The average or IRR of these annual returns is the realized yield.

### When to use this approach

  • Irregular dividend patterns (cannot use Gordon Model)
  • When you know the actual holding period and sale price
  • Retrospective performance measurement

Worked example

### Example 1

Q23 – Mr. Mehra, Alpha Limited (5-year holding)

Purchase price = ₹1,000; Annual dividend = 10% × face value

Assuming face value not given — dividend = 10% × 1,000 = ₹100 per year (assumed)

Sale price at end of year 5 = ₹1,128

Find r such that:

1,000 = 100×PVIFA(r,5) + 1,128×PVIF(r,5)

Try r = 12%:

PV = 100×3.605 + 1,128×0.567 = 360.5 + 639.6 = 1,000.1 ≈ 1,000

Ke ≈ 12%

Interpretation: The investor earned exactly 12% per year on this investment.

### Example 2

Q22 – Realized yield from year-by-year data

YearDPSPrice (start)Annual return
11.009.00(1.00+9.75−9.00)/9.00 = 19.44%
21.009.75(1.00+11.50−9.75)/9.75 = 28.72%
31.2011.50(1.20+11.00−11.50)/11.50 = 6.09%
41.2511.00(1.25+10.60−11.00)/11.00 = 7.73%

Note: Year 5 price is 10.60 — compute similarly for year 5.

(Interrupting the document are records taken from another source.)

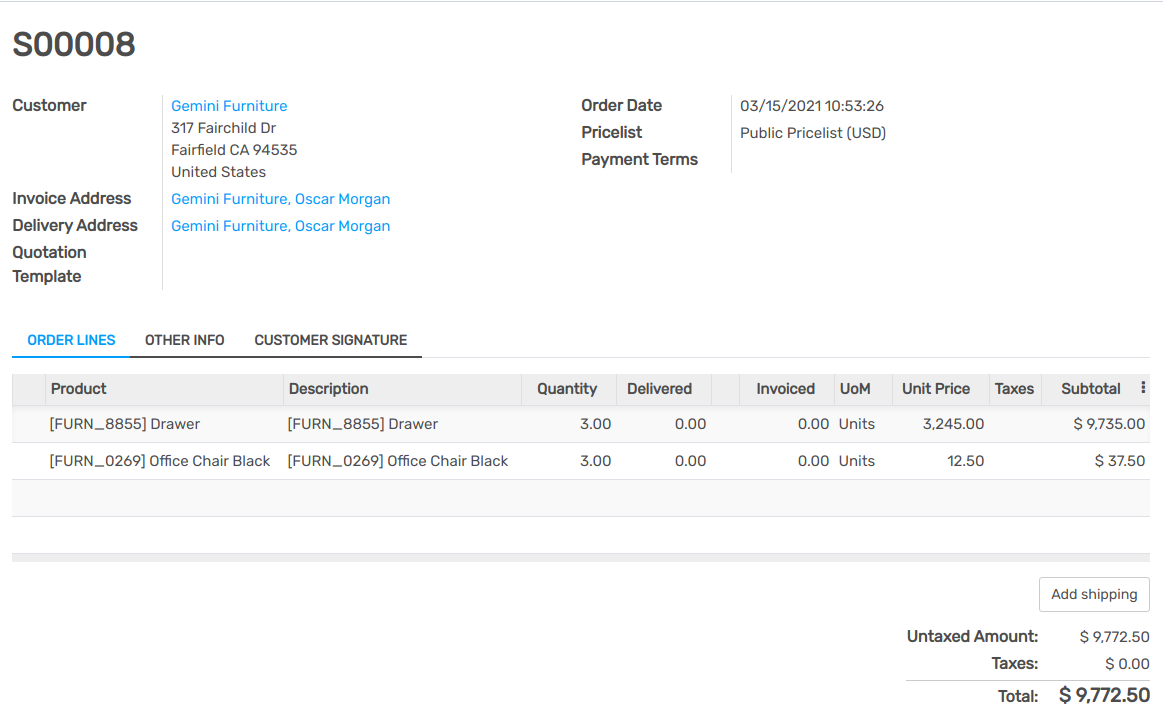Switch to the Customer Signature tab
The image size is (1163, 714).
tap(332, 340)
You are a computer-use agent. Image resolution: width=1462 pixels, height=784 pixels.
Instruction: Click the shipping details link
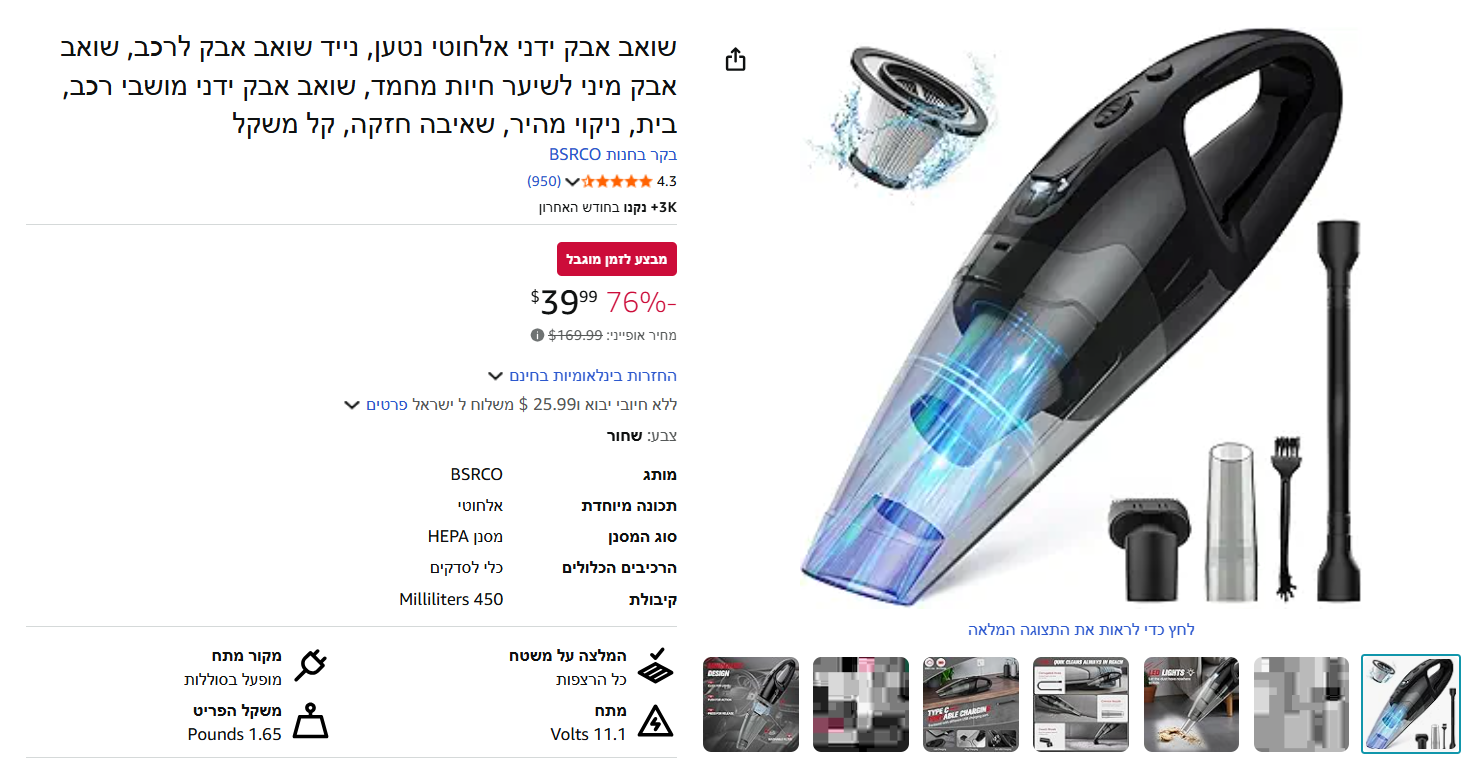pyautogui.click(x=386, y=405)
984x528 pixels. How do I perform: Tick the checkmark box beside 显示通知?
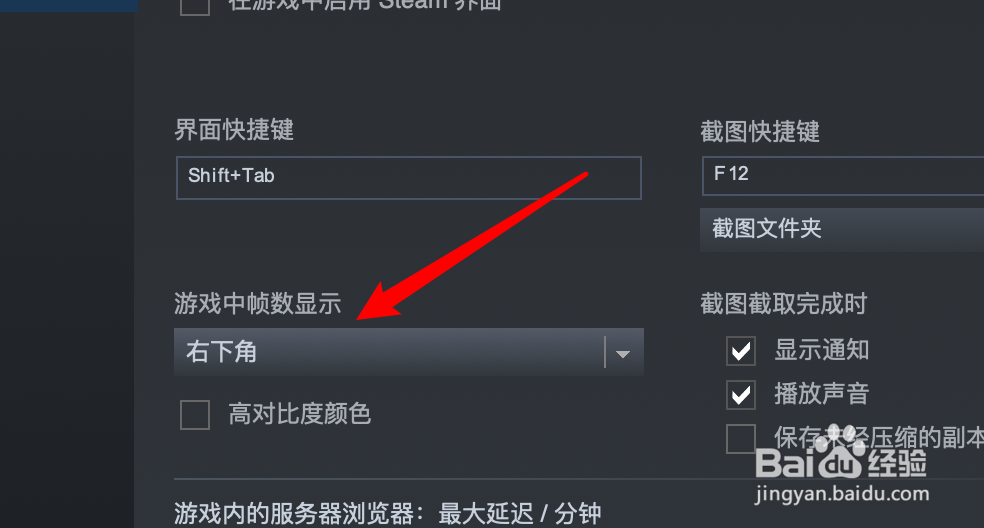point(741,350)
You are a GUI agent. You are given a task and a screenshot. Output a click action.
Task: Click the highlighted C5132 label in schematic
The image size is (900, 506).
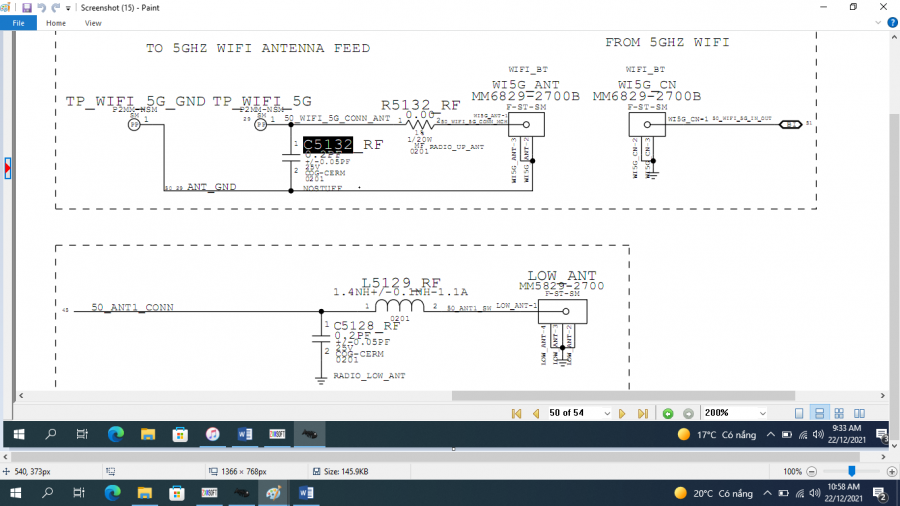[x=328, y=144]
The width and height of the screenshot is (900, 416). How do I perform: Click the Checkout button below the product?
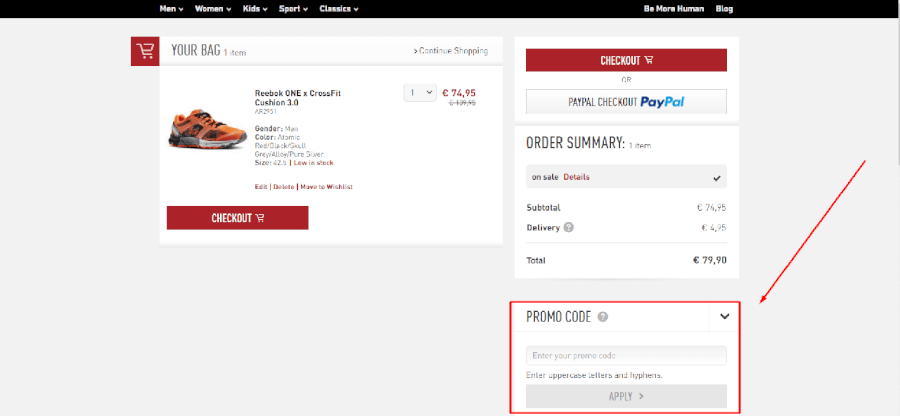coord(237,218)
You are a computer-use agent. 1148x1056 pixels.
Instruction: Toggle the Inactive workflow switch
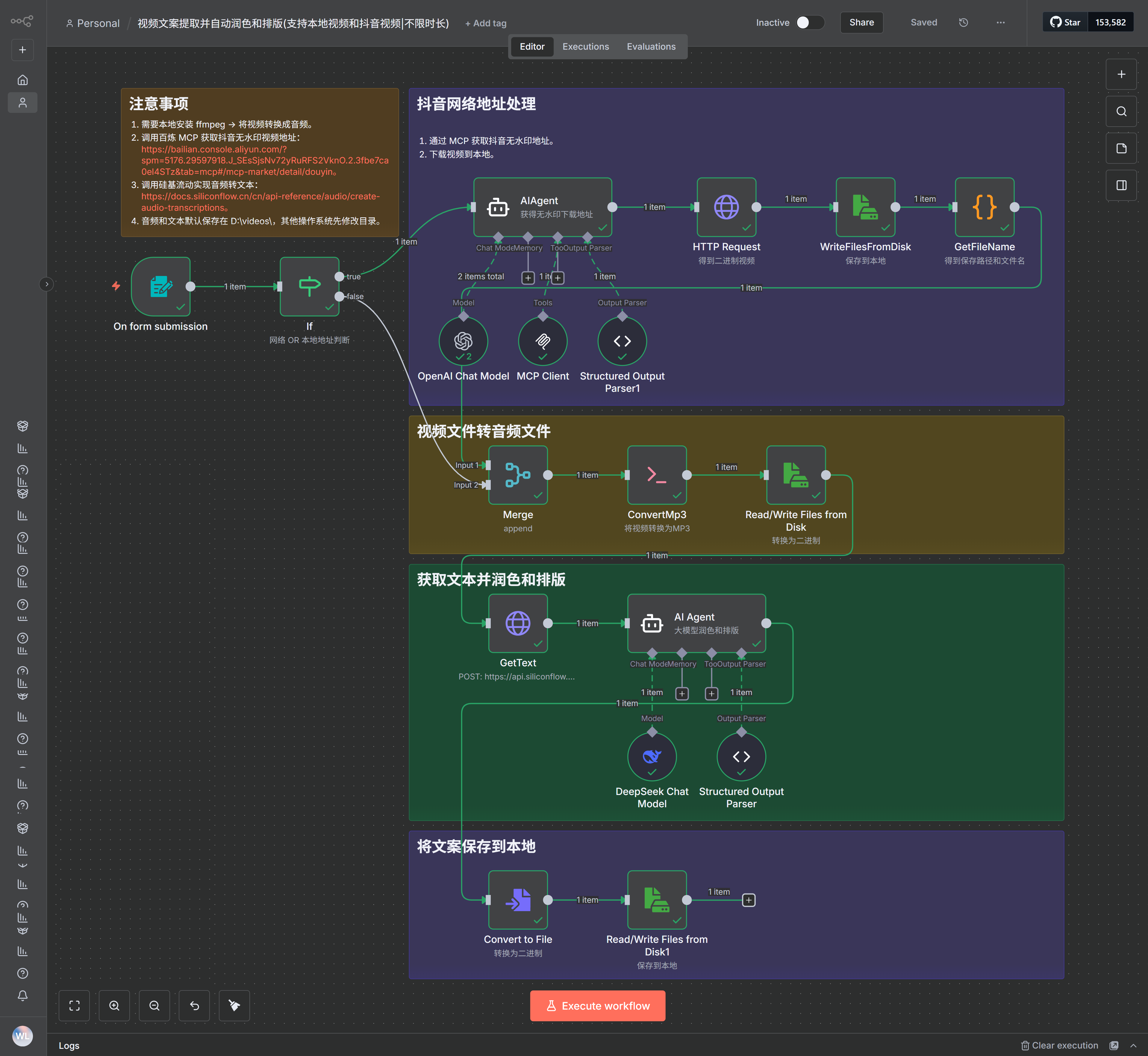[810, 23]
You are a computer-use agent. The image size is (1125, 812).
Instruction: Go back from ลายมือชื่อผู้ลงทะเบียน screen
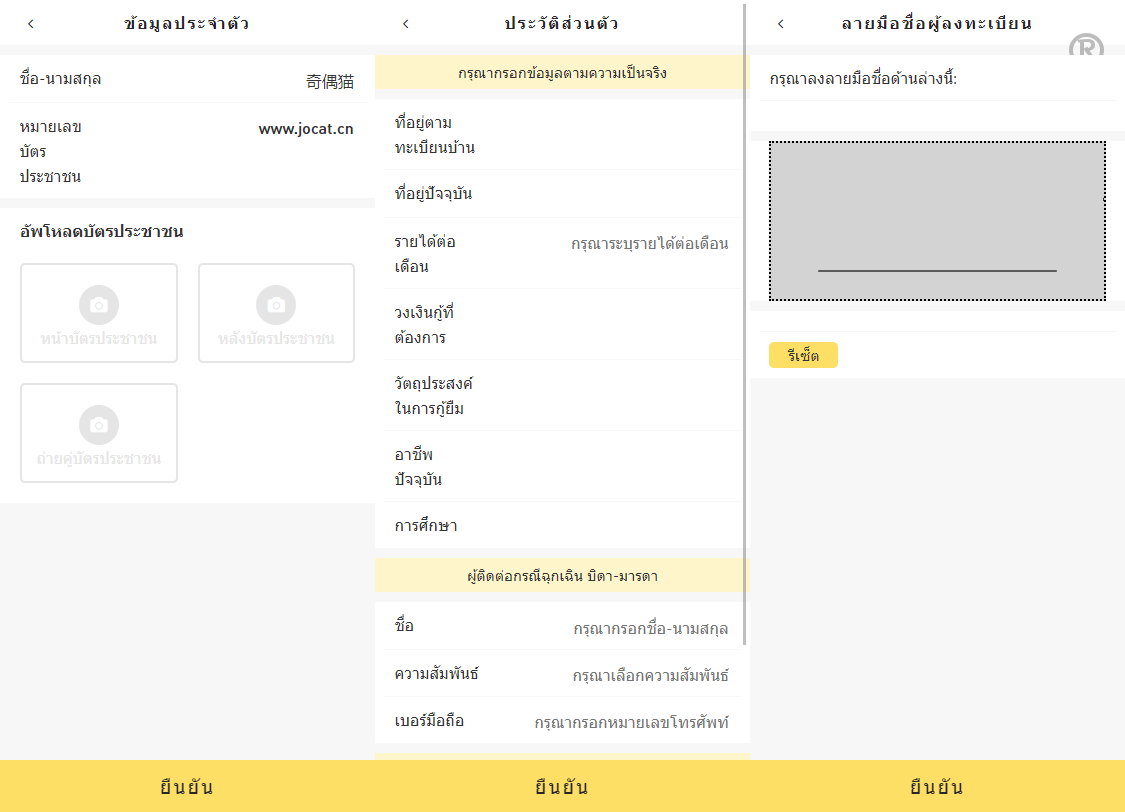780,24
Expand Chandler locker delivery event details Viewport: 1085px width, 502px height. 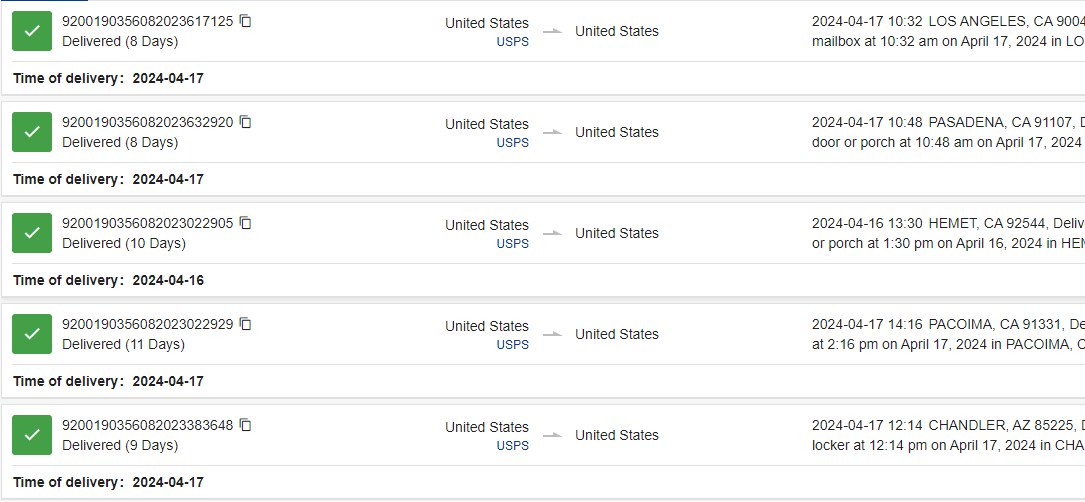948,436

Use IRR of these cash flows for the geometric mean return as the realized Ke.

### Example 3

Q29 – Single period realized yield

Purchase price = ₹500, D1 = ₹40, P1 = ₹520

Ke = (40 + 520 − 500) / 500 = 60/500 = 12%

⚠️ Common exam mistakes

  • Using the beginning-of-year price in the denominator but including end-of-year values inconsistently.
  • Forgetting to include the capital gain (P1 − P0) as part of the return — realized yield includes both dividends and price appreciation.
  • For the IRR method: not including the terminal sale price in the final year's cash flow.